— Exercise prompt —
Reproduce, character for character, the entries from the line containing "Viewport: 1124px width, 592px height." to the line containing "click(x=35, y=11)", both of those lines included.

+ + + +

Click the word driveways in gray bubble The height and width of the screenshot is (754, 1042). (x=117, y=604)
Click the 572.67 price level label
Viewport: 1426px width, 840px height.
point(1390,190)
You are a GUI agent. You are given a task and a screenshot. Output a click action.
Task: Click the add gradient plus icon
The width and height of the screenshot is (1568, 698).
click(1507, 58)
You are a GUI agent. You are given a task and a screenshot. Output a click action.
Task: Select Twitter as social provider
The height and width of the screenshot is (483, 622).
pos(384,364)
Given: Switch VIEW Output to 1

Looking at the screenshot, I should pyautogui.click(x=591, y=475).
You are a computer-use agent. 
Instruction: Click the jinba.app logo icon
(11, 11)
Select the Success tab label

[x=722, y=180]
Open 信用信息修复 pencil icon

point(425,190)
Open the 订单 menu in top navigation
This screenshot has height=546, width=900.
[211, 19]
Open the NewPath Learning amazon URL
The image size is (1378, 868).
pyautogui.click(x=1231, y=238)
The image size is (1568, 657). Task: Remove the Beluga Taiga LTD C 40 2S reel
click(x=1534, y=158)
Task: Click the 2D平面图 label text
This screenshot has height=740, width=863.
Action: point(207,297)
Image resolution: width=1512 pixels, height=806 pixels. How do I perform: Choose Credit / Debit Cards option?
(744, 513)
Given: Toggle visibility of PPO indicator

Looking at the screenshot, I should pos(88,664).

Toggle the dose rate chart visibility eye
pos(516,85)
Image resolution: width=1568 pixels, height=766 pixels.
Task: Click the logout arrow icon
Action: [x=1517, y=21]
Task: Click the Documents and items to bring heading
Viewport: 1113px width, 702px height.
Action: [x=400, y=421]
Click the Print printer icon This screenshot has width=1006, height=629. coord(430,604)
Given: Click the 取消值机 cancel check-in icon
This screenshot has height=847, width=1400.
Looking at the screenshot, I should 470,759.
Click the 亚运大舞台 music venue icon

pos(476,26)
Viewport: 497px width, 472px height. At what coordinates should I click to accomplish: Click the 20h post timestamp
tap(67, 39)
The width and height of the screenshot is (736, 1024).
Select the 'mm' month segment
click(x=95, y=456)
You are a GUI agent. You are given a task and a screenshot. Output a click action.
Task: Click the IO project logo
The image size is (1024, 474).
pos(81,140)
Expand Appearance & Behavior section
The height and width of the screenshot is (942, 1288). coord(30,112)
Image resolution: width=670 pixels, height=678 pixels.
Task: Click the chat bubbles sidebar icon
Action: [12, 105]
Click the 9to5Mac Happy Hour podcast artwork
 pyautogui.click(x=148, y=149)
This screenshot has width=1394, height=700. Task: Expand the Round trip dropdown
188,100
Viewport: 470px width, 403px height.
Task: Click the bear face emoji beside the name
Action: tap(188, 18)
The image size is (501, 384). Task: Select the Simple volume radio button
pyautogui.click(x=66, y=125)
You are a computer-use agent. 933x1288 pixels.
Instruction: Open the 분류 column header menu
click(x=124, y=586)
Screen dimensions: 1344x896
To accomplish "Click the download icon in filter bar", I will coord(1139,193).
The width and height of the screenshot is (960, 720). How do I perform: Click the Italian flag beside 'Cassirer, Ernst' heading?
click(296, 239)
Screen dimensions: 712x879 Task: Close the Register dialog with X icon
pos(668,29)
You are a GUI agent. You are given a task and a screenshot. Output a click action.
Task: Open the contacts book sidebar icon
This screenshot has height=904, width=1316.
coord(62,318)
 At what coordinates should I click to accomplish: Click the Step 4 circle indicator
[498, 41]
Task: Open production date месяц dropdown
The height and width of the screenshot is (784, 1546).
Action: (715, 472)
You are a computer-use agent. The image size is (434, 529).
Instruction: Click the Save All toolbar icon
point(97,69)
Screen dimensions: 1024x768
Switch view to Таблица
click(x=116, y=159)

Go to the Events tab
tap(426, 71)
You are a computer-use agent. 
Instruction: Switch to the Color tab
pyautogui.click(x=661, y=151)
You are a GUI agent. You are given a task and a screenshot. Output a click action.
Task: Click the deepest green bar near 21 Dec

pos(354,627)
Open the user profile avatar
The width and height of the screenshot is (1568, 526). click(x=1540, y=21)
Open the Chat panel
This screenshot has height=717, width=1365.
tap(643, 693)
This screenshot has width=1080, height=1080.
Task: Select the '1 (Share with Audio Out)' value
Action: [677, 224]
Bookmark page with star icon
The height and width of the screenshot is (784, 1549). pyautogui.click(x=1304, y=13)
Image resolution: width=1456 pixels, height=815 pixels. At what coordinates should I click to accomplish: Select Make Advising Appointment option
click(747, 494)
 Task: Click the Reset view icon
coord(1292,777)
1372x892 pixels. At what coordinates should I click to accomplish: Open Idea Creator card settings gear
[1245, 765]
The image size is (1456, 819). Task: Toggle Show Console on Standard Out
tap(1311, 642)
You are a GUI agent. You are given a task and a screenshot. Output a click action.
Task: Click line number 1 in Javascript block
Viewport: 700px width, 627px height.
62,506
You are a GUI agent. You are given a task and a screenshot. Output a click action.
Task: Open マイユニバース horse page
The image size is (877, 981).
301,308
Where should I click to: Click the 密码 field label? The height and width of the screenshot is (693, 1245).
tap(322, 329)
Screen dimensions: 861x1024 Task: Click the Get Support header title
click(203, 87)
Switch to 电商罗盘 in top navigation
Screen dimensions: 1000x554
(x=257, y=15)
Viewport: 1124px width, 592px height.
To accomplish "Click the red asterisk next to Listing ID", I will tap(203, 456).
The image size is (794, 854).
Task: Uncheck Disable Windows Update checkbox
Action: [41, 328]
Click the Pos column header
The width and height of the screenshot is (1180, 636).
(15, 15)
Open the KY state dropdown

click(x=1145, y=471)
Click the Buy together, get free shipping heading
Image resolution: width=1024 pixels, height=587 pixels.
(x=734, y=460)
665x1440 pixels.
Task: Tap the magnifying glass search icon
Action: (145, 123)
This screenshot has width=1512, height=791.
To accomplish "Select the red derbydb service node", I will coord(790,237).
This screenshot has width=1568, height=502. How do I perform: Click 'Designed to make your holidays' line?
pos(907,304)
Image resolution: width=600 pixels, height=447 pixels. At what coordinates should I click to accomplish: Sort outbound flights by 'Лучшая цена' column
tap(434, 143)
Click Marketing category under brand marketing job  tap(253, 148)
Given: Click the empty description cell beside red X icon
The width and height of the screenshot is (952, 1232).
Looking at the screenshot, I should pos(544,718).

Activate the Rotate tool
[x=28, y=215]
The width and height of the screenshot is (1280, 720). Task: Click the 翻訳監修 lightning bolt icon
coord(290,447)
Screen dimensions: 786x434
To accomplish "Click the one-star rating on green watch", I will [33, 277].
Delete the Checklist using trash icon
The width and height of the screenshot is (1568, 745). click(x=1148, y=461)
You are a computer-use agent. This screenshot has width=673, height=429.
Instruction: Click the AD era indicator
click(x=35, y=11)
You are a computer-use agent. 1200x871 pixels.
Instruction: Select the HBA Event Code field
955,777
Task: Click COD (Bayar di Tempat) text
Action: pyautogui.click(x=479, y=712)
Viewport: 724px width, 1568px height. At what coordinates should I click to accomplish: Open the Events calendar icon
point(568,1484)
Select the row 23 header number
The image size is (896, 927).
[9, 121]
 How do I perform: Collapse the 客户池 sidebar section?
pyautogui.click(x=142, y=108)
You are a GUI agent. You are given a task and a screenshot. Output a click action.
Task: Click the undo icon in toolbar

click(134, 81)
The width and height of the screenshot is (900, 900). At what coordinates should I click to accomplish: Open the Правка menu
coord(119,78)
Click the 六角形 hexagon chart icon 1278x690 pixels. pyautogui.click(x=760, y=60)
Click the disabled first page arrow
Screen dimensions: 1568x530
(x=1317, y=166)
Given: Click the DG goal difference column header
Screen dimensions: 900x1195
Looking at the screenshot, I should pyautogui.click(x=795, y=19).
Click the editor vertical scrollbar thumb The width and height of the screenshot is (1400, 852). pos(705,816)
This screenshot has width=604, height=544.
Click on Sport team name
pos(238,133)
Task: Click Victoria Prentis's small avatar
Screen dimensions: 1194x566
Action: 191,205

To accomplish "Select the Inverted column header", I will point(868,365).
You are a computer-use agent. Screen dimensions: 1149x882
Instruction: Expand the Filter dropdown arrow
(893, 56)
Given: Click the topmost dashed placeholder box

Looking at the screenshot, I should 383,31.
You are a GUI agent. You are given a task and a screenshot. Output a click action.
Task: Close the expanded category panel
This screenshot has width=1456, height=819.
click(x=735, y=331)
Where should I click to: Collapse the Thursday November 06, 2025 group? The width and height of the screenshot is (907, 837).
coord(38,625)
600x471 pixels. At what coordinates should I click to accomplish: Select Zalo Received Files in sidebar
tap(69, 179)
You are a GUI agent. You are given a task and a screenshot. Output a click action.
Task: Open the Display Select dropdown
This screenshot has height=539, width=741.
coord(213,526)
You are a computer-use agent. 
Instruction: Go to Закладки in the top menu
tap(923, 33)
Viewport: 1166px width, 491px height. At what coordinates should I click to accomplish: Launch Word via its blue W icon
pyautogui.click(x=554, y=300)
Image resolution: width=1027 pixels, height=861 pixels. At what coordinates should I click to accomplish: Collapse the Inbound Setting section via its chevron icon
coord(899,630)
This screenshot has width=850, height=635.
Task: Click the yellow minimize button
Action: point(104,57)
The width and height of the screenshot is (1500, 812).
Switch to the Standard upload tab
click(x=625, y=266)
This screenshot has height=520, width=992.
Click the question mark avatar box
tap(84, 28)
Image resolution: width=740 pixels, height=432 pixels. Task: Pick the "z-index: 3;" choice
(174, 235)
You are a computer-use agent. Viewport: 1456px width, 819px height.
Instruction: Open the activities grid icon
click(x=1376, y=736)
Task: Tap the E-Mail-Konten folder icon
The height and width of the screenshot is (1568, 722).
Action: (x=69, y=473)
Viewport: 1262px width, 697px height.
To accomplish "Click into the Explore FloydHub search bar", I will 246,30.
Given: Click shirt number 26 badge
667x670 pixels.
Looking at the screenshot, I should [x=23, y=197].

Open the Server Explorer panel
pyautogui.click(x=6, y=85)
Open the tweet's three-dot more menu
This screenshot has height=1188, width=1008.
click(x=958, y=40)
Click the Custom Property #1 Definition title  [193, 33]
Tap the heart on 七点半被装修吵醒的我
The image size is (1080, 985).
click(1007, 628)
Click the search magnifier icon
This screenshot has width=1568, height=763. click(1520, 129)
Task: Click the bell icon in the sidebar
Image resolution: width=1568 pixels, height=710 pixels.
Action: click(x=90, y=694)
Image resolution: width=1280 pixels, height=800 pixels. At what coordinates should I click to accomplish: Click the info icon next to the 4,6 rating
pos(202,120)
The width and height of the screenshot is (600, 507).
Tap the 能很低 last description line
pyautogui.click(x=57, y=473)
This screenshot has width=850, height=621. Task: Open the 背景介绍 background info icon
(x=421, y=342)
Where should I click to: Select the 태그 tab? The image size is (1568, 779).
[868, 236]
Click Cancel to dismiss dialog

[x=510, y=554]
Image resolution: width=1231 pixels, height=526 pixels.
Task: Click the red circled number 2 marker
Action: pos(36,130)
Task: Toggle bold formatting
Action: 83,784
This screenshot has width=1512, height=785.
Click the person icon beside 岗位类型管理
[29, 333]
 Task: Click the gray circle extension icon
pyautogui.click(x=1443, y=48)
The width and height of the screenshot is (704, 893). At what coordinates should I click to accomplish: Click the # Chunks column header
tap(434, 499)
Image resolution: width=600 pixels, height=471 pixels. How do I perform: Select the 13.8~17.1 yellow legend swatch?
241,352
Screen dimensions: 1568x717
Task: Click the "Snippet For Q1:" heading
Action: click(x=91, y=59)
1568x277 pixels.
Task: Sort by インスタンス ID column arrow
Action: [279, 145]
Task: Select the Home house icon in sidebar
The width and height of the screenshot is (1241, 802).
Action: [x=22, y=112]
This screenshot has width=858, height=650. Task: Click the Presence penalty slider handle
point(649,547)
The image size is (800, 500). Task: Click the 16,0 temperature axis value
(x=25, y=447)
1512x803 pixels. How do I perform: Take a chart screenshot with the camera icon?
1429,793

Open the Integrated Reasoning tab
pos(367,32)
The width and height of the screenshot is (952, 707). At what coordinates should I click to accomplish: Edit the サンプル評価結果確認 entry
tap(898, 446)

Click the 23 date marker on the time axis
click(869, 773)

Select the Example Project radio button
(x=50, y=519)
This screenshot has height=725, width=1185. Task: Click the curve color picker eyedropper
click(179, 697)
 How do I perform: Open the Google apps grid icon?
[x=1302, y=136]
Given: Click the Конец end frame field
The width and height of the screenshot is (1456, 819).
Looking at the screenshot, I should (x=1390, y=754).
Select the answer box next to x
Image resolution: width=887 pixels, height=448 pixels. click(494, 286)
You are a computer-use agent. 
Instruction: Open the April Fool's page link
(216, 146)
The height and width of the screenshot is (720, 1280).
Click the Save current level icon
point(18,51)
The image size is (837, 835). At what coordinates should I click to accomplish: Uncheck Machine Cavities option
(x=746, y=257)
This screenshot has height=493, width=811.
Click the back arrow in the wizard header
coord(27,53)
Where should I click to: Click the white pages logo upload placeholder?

+ + + +

— Written answer —
Viewport: 1124px width, 592px height.
To accomplish "Click the red asterisk next to Listing ID", I will tap(203, 456).
The image size is (794, 854).
Task: Uncheck Disable Windows Update checkbox
Action: [41, 328]
Click the Pos column header
The width and height of the screenshot is (1180, 636).
(15, 15)
Open the KY state dropdown

click(x=1145, y=471)
Click the Buy together, get free shipping heading
Image resolution: width=1024 pixels, height=587 pixels.
(x=734, y=460)
665x1440 pixels.
Task: Tap the magnifying glass search icon
Action: (145, 123)
This screenshot has width=1512, height=791.
To accomplish "Select the red derbydb service node", I will coord(790,237).
This screenshot has width=1568, height=502. How do I perform: Click 'Designed to make your holidays' line?
pos(907,304)
Image resolution: width=600 pixels, height=447 pixels. At what coordinates should I click to accomplish: Sort outbound flights by 'Лучшая цена' column
tap(434, 143)
Click Marketing category under brand marketing job  tap(253, 148)
Given: Click the empty description cell beside red X icon
The width and height of the screenshot is (952, 1232).
Looking at the screenshot, I should pos(544,718).

Activate the Rotate tool
[x=28, y=215]
The width and height of the screenshot is (1280, 720). Task: Click the 翻訳監修 lightning bolt icon
coord(290,447)
Screen dimensions: 786x434
To accomplish "Click the one-star rating on green watch", I will [33, 277].
Delete the Checklist using trash icon
The width and height of the screenshot is (1568, 745). click(x=1148, y=461)
You are a computer-use agent. This screenshot has width=673, height=429.
Instruction: Click the AD era indicator
click(x=35, y=11)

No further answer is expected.